Brief:
List every row below that contains the string "location", copying each of those lines in full.
<<<<
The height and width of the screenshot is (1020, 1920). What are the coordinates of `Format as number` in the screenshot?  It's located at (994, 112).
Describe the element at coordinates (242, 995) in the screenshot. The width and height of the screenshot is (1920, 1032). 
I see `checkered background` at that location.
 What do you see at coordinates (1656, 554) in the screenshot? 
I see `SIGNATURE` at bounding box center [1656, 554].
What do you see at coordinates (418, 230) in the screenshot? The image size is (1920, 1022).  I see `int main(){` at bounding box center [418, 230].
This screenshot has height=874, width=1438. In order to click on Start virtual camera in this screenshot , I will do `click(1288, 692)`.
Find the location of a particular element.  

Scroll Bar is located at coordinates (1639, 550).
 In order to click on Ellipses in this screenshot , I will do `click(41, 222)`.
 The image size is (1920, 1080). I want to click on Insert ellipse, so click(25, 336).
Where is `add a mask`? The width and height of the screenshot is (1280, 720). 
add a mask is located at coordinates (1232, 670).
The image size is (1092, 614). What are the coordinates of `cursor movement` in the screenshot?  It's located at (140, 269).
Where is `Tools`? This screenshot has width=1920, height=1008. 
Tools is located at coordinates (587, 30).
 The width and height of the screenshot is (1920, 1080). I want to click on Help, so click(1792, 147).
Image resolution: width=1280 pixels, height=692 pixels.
>>>>
Exercise output:
I see `checkered background` at that location.
Find the location of a particular element.  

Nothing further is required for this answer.